▶ **Document text**
++++++++++++++++++++

He said a scheduled meeting with ICE officials in coming weeks aims to clarify his position of cooperation with the federal agency around those who are incarcerated and found to be in the country illegally.
“I don’t want my actions to invite additional [ICE] presence, and I want to make it clear we already cooperate with ICE for those incarcerated and our immigrant community does, too,” Ceisler explained.
He said returning to the previous cooperative position with ICE means his deputies and officials will not do the work of “going after” names on an ICE database list, but will instead work together based on verified facts and judicial warrants about those already in custody or incarcerated.
“That is what the 287(g) was about – that we would go after people for them, and it allowed our deputies to perform immigration enforcement. We had 16 deputies that had that certification, and I have pulled them off of that (duty),” Ceisler said. “Bucks County deputies will not do immigration enforcement, full stop.”
He noted the ICE function under 287(g) “never actually started because of the ACLU of PA lawsuit.”

++++++++++++++++++++

▶ **Stored records**

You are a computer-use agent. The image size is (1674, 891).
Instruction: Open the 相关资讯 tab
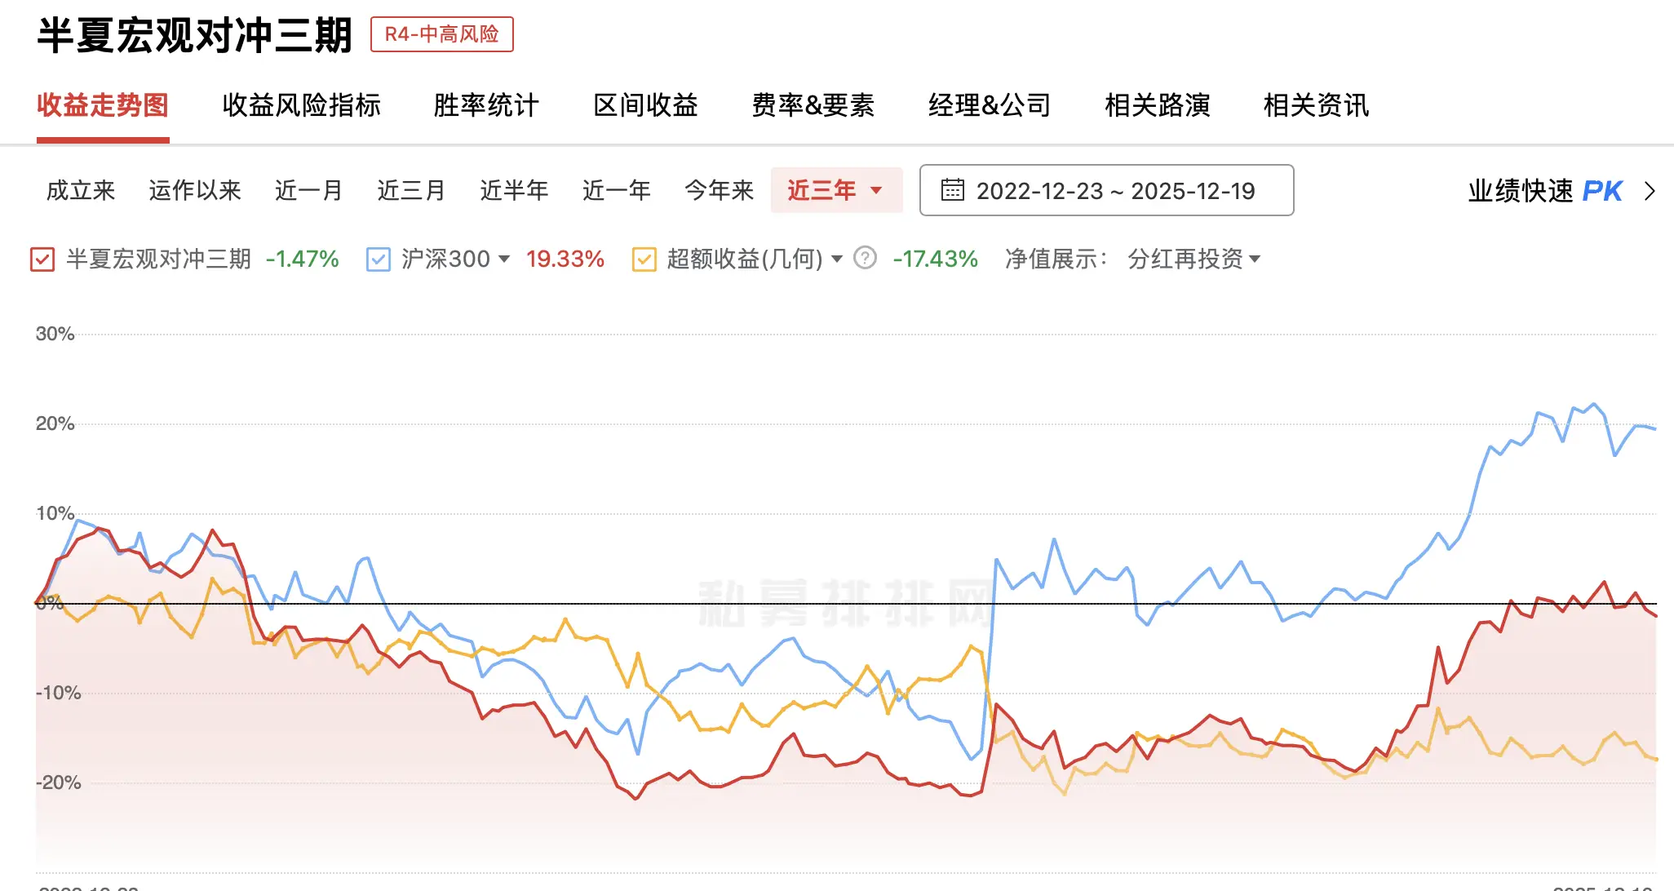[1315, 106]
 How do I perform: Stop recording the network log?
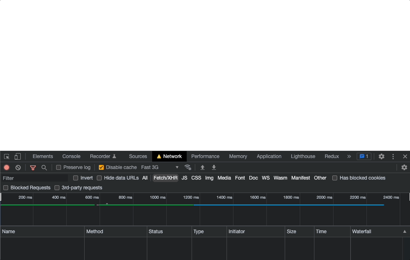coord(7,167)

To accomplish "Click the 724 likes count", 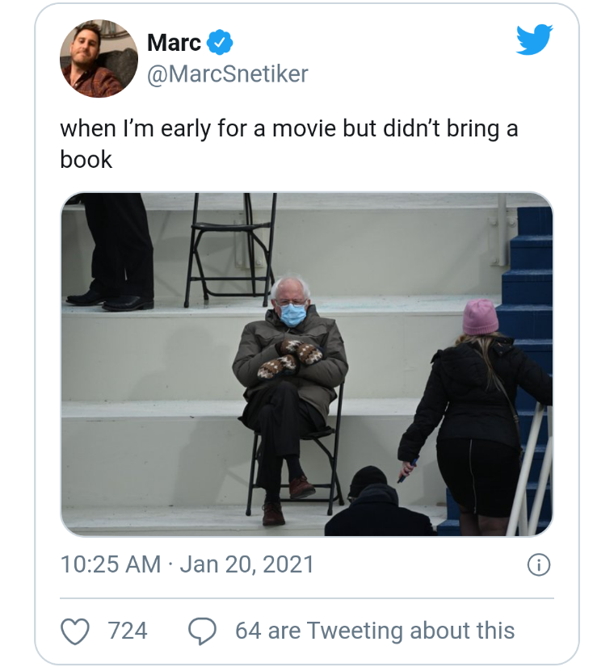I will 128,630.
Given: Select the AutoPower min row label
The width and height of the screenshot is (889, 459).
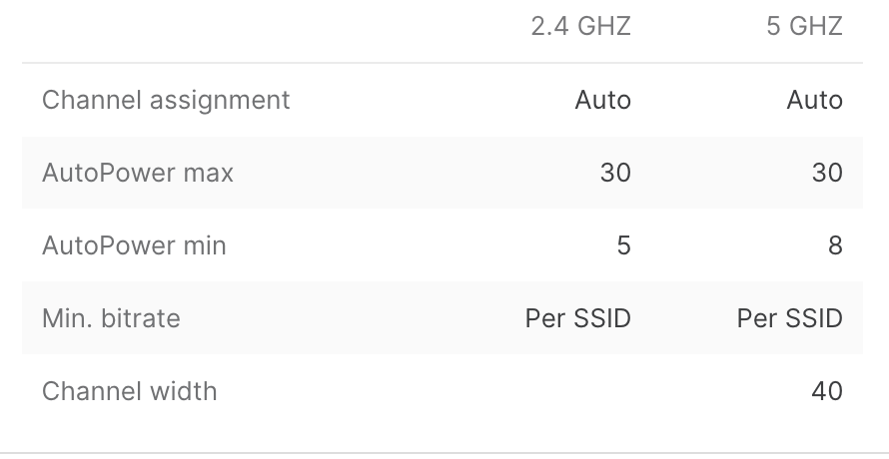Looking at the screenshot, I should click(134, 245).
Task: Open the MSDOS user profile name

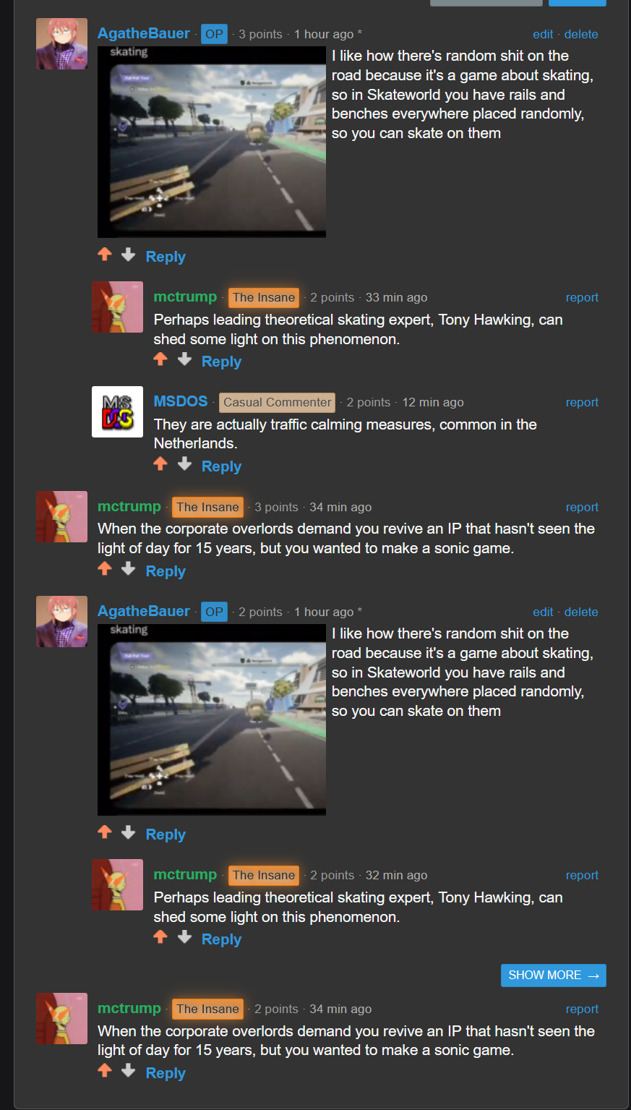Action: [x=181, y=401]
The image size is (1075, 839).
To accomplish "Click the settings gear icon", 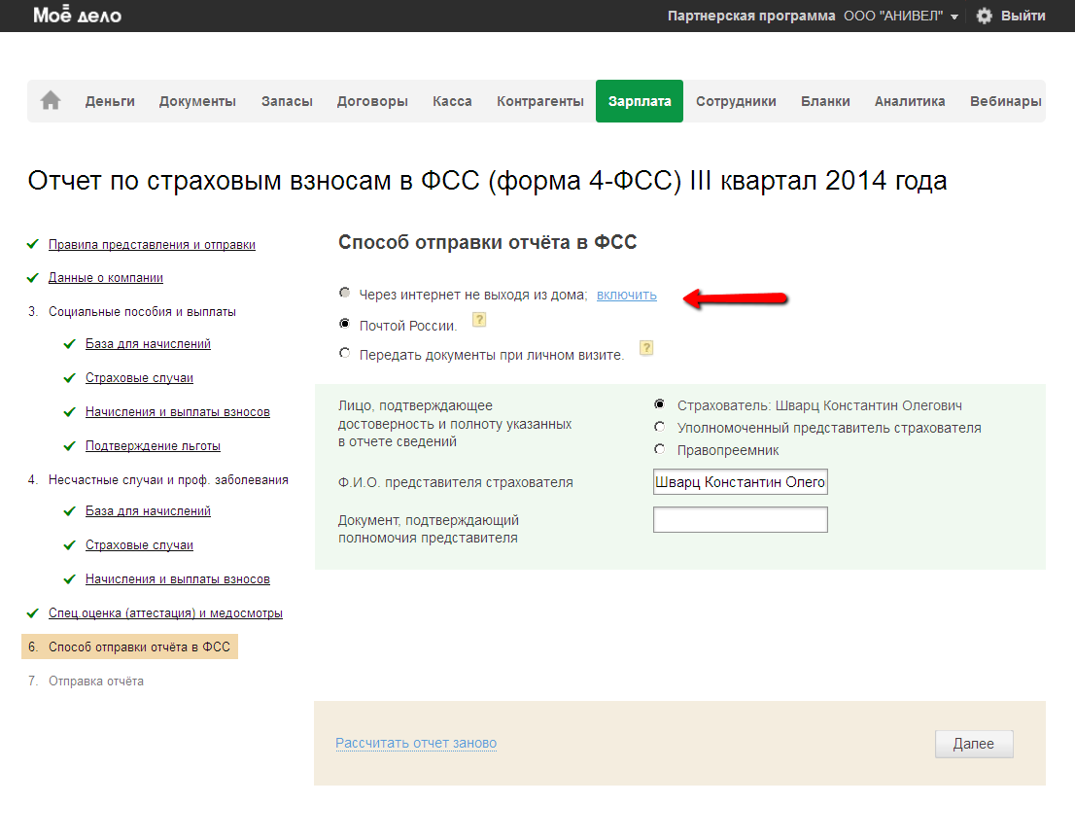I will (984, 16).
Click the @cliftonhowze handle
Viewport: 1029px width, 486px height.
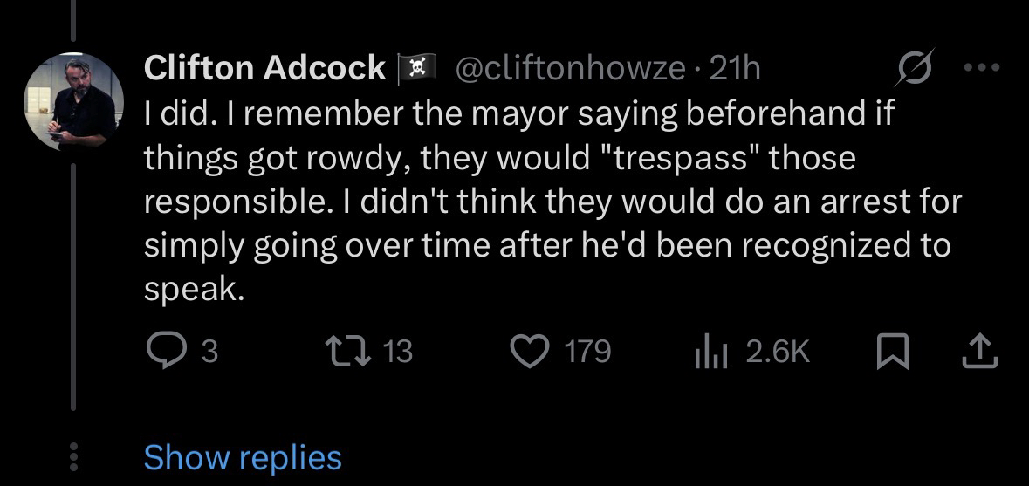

++++++++++++++++++++

▶ **Actions to take**
[1] Quote the passage on Bucks County deputies and ICE, starting with "He said a scheduled" and going on through "the country illegally.".
[2] Using the passage on Bucks County deputies and ICE, decide whether each statement agrees with it. Answer yes or no for each, and quote the words that decide it.
(a) Ceisler removed 16 certified deputies from 287(g) duty.
(b) The ICE function under 287(g) operated for a time before it was halted.
(c) Under the restored cooperative position, deputies will pursue names on an ICE database list.
[3] Answer from the passage on Bucks County deputies and ICE:
(a) What is scheduled with ICE officials in the coming weeks?
(b) Which organization's lawsuit kept the 287(g) function from starting?
(c) On what basis will officials work with ICE about people already in custody?

▶ **Replies**
[1]
He said a scheduled meeting with ICE officials in coming weeks aims to clarify his position of cooperation with the federal agency around those who are incarcerated and found to be in the country illegally.

[2]
(a) Yes: "We had 16 deputies that had that certification, and I have pulled them off of that (duty)"
(b) No: "never actually started because of the ACLU of PA lawsuit."
(c) No: "will not do the work of “going after” names on an ICE database list"

[3]
(a) A meeting with ICE officials.
(b) The ACLU of PA.
(c) On verified facts and judicial warrants.